ALDO PENNINI – Teoricamente, sim. A Arábia Saudita já possui participação de 10% na área de Metais Básicos da Vale e estamos procurando novas oportunidades de investimentos em companhias brasileiras nas áreas dos minerais críticos. Assim como também estamos oferecendo a oportunidade de empresas brasileiras explorarem minerais na Arábia Saudita. Um caminho de duas vias.
BRASIL MINERAL – É possível antecipar o interesse em algum mineral específico? Seria em projetos já operacionais?
ALDO PENNINI - Zinco e cobre, mas não posso dizer o nome das companhias, pois as conversas estão muito iniciais.
BRASIL MINERAL – Qual a importância da mineração na Arábia Saudita?
ALDO PENNINI – Nos últimos 70 anos exploramos apenas petróleo e agora estamos investindo pesado em conhecer o potencial de mineração do país, dentro de uma das maiores pesquisas geológicas em andamento no mundo. Já sabemos que a Arábia Saudita tem recursos minerais significativos, mas estamos na fase de entender essas possibilidades para depois partir para a exploração.

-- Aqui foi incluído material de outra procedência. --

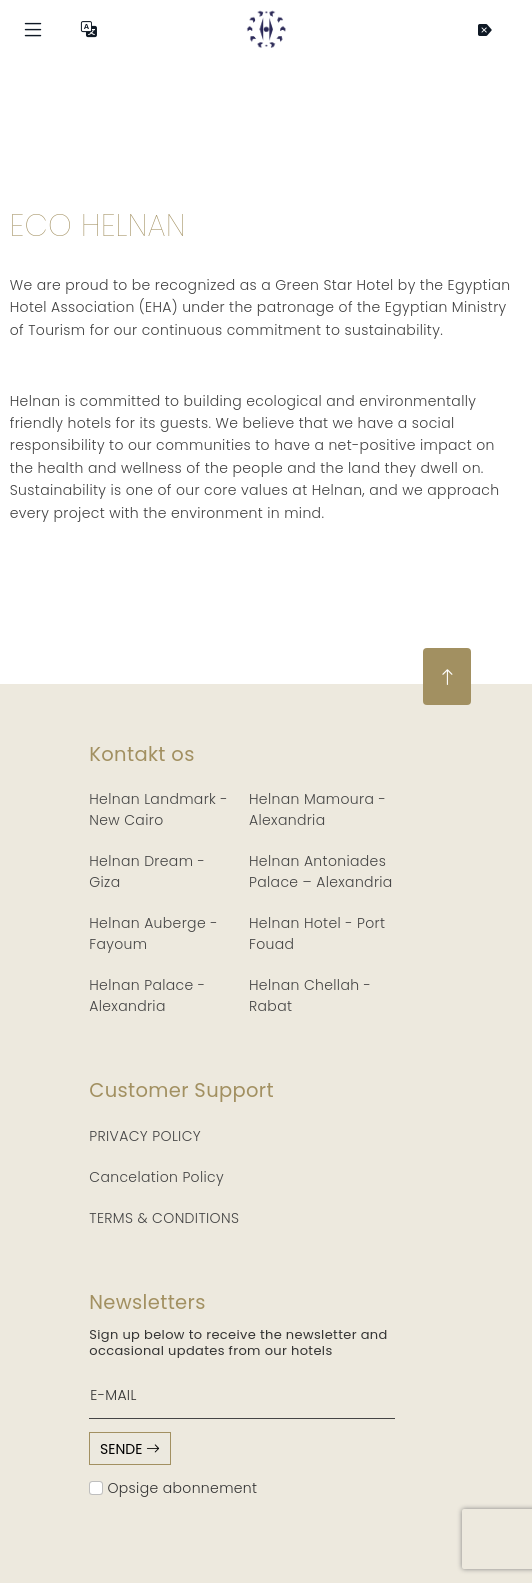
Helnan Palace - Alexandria (147, 995)
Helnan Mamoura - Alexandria (317, 809)
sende (130, 1449)
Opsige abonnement (173, 1488)
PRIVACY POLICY (145, 1136)
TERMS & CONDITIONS (164, 1218)
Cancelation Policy (156, 1177)
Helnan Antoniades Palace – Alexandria (321, 871)
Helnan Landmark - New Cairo (158, 809)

A estimativa do governo é que os recursos em potenciais minerais estejam na casa dos US$ 2,3 trilhões. No total, 42 bens minerais, com destaque para ouro, fosfato, cobre, níquel e minério de ferro. Desenvolver a mineração faz parte dos planos da Arábia Saudita de diversificar sua economia – hoje é o terceiro pilar da base econômica do país. Até lá, importaremos os bens minerais que precisamos.

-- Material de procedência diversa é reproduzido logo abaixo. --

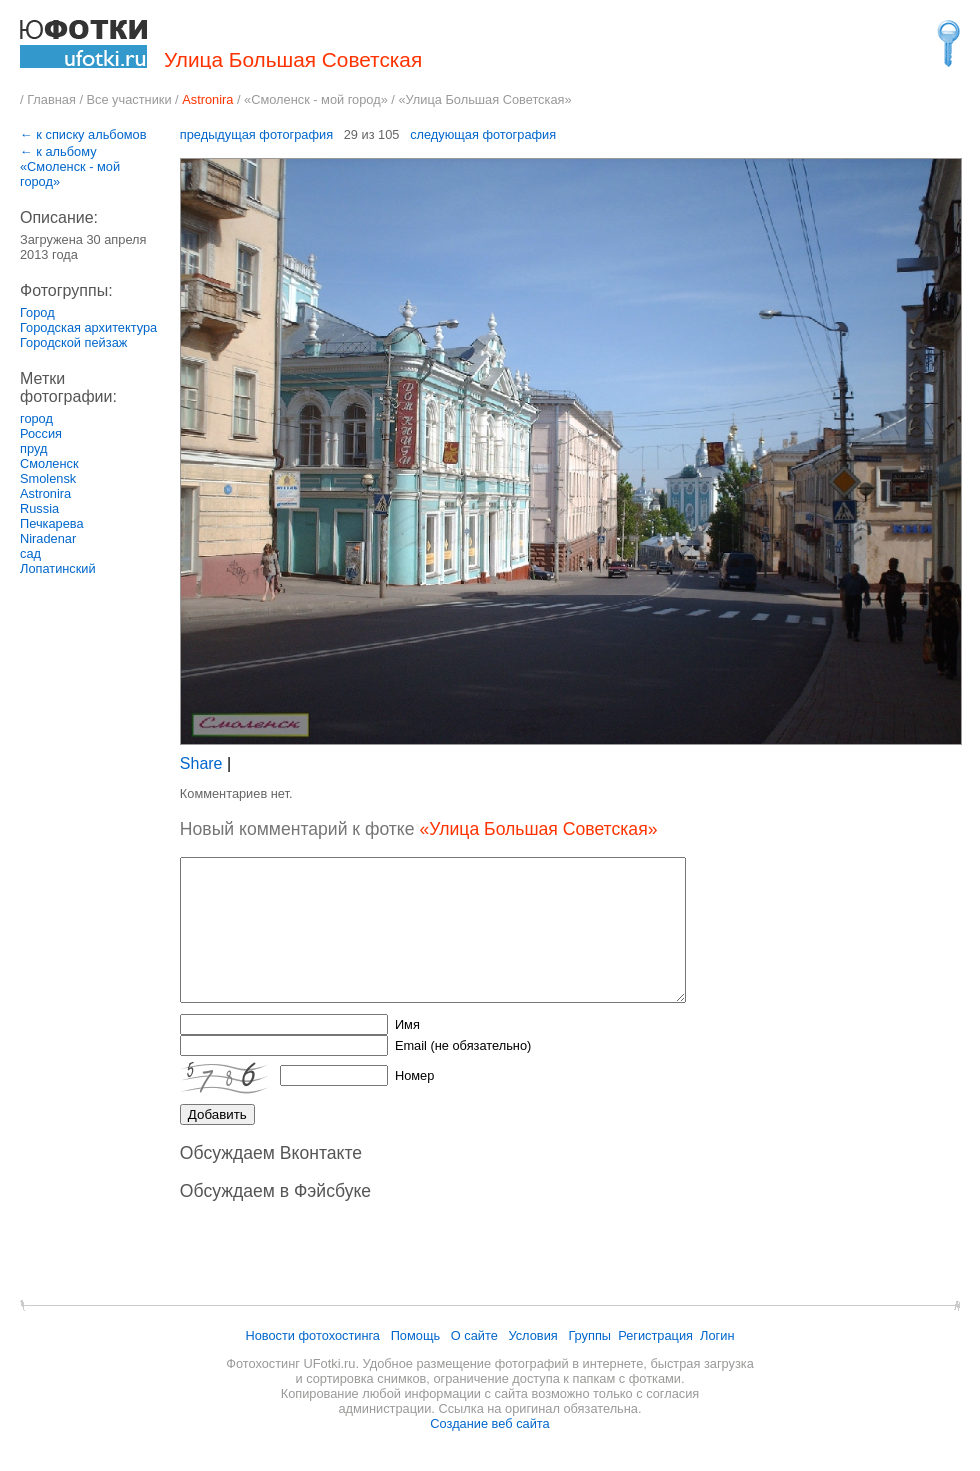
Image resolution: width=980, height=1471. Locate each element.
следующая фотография (483, 134)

É preciso diversificar a produção de bens minerais no mundo todo, concentrada hoje em poucos países. Diversificar a cadeia de suprimentos diminui os riscos – foi o que nos mostrou recentemente a pandemia COVID-19 e a guerra da Rússia x Ucrânia.
BRASIL MINERAL – De que forma o país está se preparando para capacitar a mão-de-obra necessária para as atividades de mineração?
ALDO PENNINI – A Arábia Saudita já conta com uma rede grande de universidades e estamos incentivando mais cursos na área de mineração, que tem despertado muito interesse pelas mulheres. Temos uma universidade para mulheres que ministra cursos de mineração e tecnologia avançada. Além disso, temos enviado profissionais para se capacitarem em outros países. Os planos são grandes.
BRASIL MINERAL – Qual o balanço das visitas realizadas?
ALDO PENNINI - Temos uma ambição muito grande – é a primeira vez que estamos vindo para a América do Sul e para o Brasil em particular para engajar a região nesse propósito e o retorno foi muito positivo, tanto do governo quanto do setor privado. Nas conversas que estamos tendo com o Ibram estamos buscando possibilidades de aumentar a participação do Brasil no FMF, acordo que está prestes a finalizar. Não tenho dúvida de que o Brasil pode participar mais desse debate.